• Brief: Your answer should be the full set of entries, given again without alteration.

━━━━━━

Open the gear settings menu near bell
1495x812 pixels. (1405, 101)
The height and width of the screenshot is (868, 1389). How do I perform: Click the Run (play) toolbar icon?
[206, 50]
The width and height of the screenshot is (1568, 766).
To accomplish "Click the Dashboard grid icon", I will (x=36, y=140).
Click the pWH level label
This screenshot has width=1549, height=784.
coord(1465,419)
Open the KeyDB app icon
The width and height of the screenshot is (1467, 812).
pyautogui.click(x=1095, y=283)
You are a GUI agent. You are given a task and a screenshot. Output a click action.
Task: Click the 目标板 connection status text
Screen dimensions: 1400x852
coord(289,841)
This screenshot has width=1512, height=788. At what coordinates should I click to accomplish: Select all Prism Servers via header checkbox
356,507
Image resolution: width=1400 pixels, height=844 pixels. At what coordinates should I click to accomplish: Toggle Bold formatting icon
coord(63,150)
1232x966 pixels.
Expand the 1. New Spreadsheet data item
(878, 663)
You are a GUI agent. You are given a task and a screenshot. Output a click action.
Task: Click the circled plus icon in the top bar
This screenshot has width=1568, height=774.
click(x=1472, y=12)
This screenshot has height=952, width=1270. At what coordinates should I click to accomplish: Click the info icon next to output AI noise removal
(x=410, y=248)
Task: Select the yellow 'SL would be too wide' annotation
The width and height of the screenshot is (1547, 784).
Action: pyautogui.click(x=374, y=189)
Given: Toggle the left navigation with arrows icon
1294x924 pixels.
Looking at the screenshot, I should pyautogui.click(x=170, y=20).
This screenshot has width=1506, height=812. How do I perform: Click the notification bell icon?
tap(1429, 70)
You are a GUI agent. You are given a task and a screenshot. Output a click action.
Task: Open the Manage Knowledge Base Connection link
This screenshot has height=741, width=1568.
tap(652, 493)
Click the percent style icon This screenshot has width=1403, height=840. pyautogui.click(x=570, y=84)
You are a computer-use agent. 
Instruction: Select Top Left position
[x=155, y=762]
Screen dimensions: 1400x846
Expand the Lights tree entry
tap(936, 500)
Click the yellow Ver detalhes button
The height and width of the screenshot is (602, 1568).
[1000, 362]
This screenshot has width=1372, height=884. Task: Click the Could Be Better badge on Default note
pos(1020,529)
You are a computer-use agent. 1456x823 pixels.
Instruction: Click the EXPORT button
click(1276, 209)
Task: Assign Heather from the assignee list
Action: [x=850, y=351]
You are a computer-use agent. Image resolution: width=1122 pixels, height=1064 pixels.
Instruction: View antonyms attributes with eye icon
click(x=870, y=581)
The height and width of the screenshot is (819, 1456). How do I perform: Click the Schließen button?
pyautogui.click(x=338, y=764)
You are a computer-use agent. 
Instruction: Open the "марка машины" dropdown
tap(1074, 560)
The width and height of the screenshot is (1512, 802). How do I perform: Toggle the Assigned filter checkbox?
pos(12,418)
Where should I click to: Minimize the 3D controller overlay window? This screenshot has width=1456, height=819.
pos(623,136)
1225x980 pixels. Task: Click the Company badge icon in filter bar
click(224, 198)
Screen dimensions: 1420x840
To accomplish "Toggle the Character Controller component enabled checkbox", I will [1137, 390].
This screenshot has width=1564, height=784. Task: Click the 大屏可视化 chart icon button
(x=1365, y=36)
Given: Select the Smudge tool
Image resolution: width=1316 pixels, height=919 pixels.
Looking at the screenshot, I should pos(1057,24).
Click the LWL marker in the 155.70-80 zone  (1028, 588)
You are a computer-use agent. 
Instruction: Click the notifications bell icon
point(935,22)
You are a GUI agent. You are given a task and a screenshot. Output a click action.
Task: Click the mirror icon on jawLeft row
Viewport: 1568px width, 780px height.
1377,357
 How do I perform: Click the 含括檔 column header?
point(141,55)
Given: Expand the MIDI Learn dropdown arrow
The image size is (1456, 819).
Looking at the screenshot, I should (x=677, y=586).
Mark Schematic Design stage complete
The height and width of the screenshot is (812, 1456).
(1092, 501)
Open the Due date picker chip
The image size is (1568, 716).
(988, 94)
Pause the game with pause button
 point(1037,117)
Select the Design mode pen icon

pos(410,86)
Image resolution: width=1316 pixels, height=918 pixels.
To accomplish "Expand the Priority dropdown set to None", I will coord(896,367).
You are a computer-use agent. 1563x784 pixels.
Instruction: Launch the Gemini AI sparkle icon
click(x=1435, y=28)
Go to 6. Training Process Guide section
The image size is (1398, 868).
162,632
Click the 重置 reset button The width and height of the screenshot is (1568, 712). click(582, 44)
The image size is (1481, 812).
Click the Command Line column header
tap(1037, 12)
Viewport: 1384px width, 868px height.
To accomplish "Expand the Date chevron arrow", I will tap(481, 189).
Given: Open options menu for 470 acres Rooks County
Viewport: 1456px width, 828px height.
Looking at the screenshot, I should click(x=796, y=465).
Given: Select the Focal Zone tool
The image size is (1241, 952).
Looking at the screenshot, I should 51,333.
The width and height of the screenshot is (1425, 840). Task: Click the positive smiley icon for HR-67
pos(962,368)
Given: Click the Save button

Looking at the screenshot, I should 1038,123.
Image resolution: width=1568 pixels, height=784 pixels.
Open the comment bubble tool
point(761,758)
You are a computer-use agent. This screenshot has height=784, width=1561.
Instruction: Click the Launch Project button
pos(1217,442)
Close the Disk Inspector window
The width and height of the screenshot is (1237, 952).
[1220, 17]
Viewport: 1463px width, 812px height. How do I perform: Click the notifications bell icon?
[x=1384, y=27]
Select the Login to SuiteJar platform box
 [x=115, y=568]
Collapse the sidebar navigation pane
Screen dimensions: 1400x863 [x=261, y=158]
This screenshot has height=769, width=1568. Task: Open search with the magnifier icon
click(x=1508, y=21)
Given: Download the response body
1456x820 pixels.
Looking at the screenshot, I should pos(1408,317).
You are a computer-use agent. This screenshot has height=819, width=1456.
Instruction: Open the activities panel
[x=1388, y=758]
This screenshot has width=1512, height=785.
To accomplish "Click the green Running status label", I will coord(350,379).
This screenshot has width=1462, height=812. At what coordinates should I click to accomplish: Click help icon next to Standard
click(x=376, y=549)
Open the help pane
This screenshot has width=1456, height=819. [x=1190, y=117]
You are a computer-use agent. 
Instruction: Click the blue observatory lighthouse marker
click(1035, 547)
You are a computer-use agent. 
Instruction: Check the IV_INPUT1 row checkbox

━━━━━━

• Exercise answer:
Open the gear settings menu near bell
1495x812 pixels. (1405, 101)
The height and width of the screenshot is (868, 1389). How do I perform: Click the Run (play) toolbar icon?
[206, 50]
The width and height of the screenshot is (1568, 766).
To accomplish "Click the Dashboard grid icon", I will (x=36, y=140).
Click the pWH level label
This screenshot has width=1549, height=784.
coord(1465,419)
Open the KeyDB app icon
The width and height of the screenshot is (1467, 812).
pyautogui.click(x=1095, y=283)
You are a GUI agent. You are given a task and a screenshot. Output a click action.
Task: Click the 目标板 connection status text
Screen dimensions: 1400x852
coord(289,841)
This screenshot has width=1512, height=788. At what coordinates should I click to accomplish: Select all Prism Servers via header checkbox
356,507
Image resolution: width=1400 pixels, height=844 pixels. At what coordinates should I click to accomplish: Toggle Bold formatting icon
coord(63,150)
1232x966 pixels.
Expand the 1. New Spreadsheet data item
(878, 663)
You are a GUI agent. You are given a task and a screenshot. Output a click action.
Task: Click the circled plus icon in the top bar
This screenshot has width=1568, height=774.
click(x=1472, y=12)
This screenshot has height=952, width=1270. At what coordinates should I click to accomplish: Click the info icon next to output AI noise removal
(x=410, y=248)
Task: Select the yellow 'SL would be too wide' annotation
The width and height of the screenshot is (1547, 784).
Action: pyautogui.click(x=374, y=189)
Given: Toggle the left navigation with arrows icon
1294x924 pixels.
Looking at the screenshot, I should pyautogui.click(x=170, y=20).
This screenshot has width=1506, height=812. How do I perform: Click the notification bell icon?
tap(1429, 70)
You are a GUI agent. You are given a task and a screenshot. Output a click action.
Task: Open the Manage Knowledge Base Connection link
This screenshot has height=741, width=1568.
tap(652, 493)
Click the percent style icon This screenshot has width=1403, height=840. pyautogui.click(x=570, y=84)
You are a computer-use agent. 
Instruction: Select Top Left position
[x=155, y=762]
Screen dimensions: 1400x846
Expand the Lights tree entry
tap(936, 500)
Click the yellow Ver detalhes button
The height and width of the screenshot is (602, 1568).
[1000, 362]
This screenshot has width=1372, height=884. Task: Click the Could Be Better badge on Default note
pos(1020,529)
You are a computer-use agent. 1456x823 pixels.
Instruction: Click the EXPORT button
click(1276, 209)
Task: Assign Heather from the assignee list
Action: [x=850, y=351]
You are a computer-use agent. Image resolution: width=1122 pixels, height=1064 pixels.
Instruction: View antonyms attributes with eye icon
click(x=870, y=581)
The height and width of the screenshot is (819, 1456). How do I perform: Click the Schließen button?
pyautogui.click(x=338, y=764)
You are a computer-use agent. 
Instruction: Open the "марка машины" dropdown
tap(1074, 560)
The width and height of the screenshot is (1512, 802). How do I perform: Toggle the Assigned filter checkbox?
pos(12,418)
Where should I click to: Minimize the 3D controller overlay window? This screenshot has width=1456, height=819.
pos(623,136)
1225x980 pixels. Task: Click the Company badge icon in filter bar
click(224, 198)
Screen dimensions: 1420x840
To accomplish "Toggle the Character Controller component enabled checkbox", I will [1137, 390].
This screenshot has width=1564, height=784. Task: Click the 大屏可视化 chart icon button
(x=1365, y=36)
Given: Select the Smudge tool
Image resolution: width=1316 pixels, height=919 pixels.
Looking at the screenshot, I should pos(1057,24).
Click the LWL marker in the 155.70-80 zone  (1028, 588)
You are a computer-use agent. 
Instruction: Click the notifications bell icon
point(935,22)
You are a GUI agent. You are given a task and a screenshot. Output a click action.
Task: Click the mirror icon on jawLeft row
Viewport: 1568px width, 780px height.
1377,357
 How do I perform: Click the 含括檔 column header?
point(141,55)
Given: Expand the MIDI Learn dropdown arrow
The image size is (1456, 819).
Looking at the screenshot, I should (x=677, y=586).
Mark Schematic Design stage complete
The height and width of the screenshot is (812, 1456).
(1092, 501)
Open the Due date picker chip
The image size is (1568, 716).
(988, 94)
Pause the game with pause button
 point(1037,117)
Select the Design mode pen icon

pos(410,86)
Image resolution: width=1316 pixels, height=918 pixels.
To accomplish "Expand the Priority dropdown set to None", I will coord(896,367).
You are a computer-use agent. 1563x784 pixels.
Instruction: Launch the Gemini AI sparkle icon
click(x=1435, y=28)
Go to 6. Training Process Guide section
The image size is (1398, 868).
162,632
Click the 重置 reset button The width and height of the screenshot is (1568, 712). click(582, 44)
The image size is (1481, 812).
Click the Command Line column header
tap(1037, 12)
Viewport: 1384px width, 868px height.
To accomplish "Expand the Date chevron arrow", I will tap(481, 189).
Given: Open options menu for 470 acres Rooks County
Viewport: 1456px width, 828px height.
Looking at the screenshot, I should click(x=796, y=465).
Given: Select the Focal Zone tool
The image size is (1241, 952).
Looking at the screenshot, I should 51,333.
The width and height of the screenshot is (1425, 840). Task: Click the positive smiley icon for HR-67
pos(962,368)
Given: Click the Save button

Looking at the screenshot, I should 1038,123.
Image resolution: width=1568 pixels, height=784 pixels.
Open the comment bubble tool
point(761,758)
You are a computer-use agent. This screenshot has height=784, width=1561.
Instruction: Click the Launch Project button
pos(1217,442)
Close the Disk Inspector window
The width and height of the screenshot is (1237, 952).
[1220, 17]
Viewport: 1463px width, 812px height. How do I perform: Click the notifications bell icon?
[x=1384, y=27]
Select the Login to SuiteJar platform box
 [x=115, y=568]
Collapse the sidebar navigation pane
Screen dimensions: 1400x863 [x=261, y=158]
This screenshot has height=769, width=1568. Task: Open search with the magnifier icon
click(x=1508, y=21)
Given: Download the response body
1456x820 pixels.
Looking at the screenshot, I should pos(1408,317).
You are a computer-use agent. This screenshot has height=819, width=1456.
Instruction: Open the activities panel
[x=1388, y=758]
This screenshot has width=1512, height=785.
To accomplish "Click the green Running status label", I will coord(350,379).
This screenshot has width=1462, height=812. At what coordinates should I click to accomplish: Click help icon next to Standard
click(x=376, y=549)
Open the help pane
This screenshot has width=1456, height=819. [x=1190, y=117]
You are a computer-use agent. 
Instruction: Click the blue observatory lighthouse marker
click(1035, 547)
You are a computer-use agent. 
Instruction: Check the IV_INPUT1 row checkbox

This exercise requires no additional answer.